Caccia e influenza aviaria: tra realtà e psicosi
Incontro pubblico per chiarire il ruolo della caccia nell'influenza aviaria. La federazione delle doppiette stanca di essere criminalizzata
Sono stanchi di essere additati come "gli untori". «Già due anni fa, in occasione della peste suina – ricorda Luigi Roi, presidente provinciale della federazione italiana della Caccia – fummo vittime di una guerra denigratoria inaudita. Oggi la situazione si ripresenta ma noi non vogliamo più essere capro espiatorio di ogni psicosi collettiva».

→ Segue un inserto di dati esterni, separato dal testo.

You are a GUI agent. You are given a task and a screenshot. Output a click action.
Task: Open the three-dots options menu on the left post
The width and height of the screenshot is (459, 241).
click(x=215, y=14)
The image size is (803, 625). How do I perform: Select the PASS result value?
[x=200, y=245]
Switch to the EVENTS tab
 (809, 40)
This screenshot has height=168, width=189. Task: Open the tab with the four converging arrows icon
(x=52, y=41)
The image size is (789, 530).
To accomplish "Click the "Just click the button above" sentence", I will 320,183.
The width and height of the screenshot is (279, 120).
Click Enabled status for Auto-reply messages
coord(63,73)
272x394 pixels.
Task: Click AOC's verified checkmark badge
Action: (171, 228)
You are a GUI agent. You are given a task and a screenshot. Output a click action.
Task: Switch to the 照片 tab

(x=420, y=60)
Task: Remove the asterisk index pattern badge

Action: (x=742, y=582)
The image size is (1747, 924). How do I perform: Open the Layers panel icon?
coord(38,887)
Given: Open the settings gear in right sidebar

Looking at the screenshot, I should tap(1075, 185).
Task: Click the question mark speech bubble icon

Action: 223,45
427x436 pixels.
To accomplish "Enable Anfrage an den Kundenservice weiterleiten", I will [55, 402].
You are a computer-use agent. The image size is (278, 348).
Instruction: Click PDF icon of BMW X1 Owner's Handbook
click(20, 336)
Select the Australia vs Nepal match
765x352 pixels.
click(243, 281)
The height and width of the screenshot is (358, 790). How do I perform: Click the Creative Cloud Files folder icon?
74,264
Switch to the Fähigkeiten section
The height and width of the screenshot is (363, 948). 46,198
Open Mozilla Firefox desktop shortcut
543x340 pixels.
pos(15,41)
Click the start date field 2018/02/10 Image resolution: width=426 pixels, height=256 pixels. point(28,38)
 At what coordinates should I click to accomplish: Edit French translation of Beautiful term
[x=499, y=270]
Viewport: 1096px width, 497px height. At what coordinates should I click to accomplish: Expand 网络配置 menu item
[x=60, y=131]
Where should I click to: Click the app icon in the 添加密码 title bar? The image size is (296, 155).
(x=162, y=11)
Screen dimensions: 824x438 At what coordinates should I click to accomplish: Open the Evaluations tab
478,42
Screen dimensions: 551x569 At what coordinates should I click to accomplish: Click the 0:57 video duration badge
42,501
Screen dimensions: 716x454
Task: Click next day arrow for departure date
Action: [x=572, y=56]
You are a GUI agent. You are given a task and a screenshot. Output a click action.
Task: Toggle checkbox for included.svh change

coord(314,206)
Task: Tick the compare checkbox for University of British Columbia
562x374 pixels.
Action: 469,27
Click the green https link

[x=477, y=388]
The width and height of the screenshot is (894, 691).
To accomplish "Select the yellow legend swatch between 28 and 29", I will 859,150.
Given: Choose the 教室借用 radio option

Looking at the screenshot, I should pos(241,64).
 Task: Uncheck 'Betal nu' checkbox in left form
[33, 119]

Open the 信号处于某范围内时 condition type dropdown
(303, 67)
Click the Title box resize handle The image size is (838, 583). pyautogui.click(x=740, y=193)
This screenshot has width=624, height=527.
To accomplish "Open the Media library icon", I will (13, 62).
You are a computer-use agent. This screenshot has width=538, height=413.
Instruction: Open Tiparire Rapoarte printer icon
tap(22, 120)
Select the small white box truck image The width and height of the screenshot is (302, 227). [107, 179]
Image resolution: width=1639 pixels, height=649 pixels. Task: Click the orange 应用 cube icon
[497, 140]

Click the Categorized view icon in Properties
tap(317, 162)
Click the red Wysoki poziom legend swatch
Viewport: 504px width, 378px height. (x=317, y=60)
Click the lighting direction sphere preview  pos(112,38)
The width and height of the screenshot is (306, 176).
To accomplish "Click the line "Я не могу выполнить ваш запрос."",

L’influenza aviaria sta mettendo a dura prova i nervi dei cacciatori: il pericolo sembra arrivare dal cielo, dalle migliaia di uccelli migratori che "prendono fiato" nel nostro paese. Da più parti si levano richieste di sospendere la caccia e di mettere a riposo le doppiette: «Se solo si dimostrasse scientificamente che i cacciatori sono l’anello di congiunzione tra gli uccelli malati e la paventata pandemia noi ci ritireremmo in buon ordine. Non siamo criminali!! Fino ad oggi, però, nonostante i controlli a tappeto che stanno avvenendo sul Delta del Po, il posto d’elezione per la sosta nelle rotte migratorie, non ci sono stati campanelli d’allarme. Siamo disposti a prendere tutte le precauzioni possibili, ma siamo stanchi di essere criminalizzati».
Per far luce sulla questione, la Federcaccia ha organizzato un incontro, invitando esperti universitari e il responsabile del servizio veterinario dell’Asl di Varese. Alle 20.30 di questa sera, lunedì 31 ottobre, presso la sede della Provincia in piazza Libertà 1, il professor Daniele Gallazzi e la dottoressa Viviana Ferrazzi, del dipartimento di Patologia animale, Igiene e Sanità pubblica veterinaria della facoltà di Medicina Universitaria di Milano, e il dottor Marco Magrini, responsabile del Servizio Sanità animale dell’Asl chiariranno i riflessi dell’influenza aviaria sull’attività venatoria. In particolare saranno trattati: la definizione e il comportamento dei virus influenzali, le pandemie dell’avifauna selvatica, i comportamenti per prevenire la malattia, le indagini sierologiche e virologiche eseguite in provincia tra il 2003 e il 2005 oltre alle azioni messe in campo dall’Asl.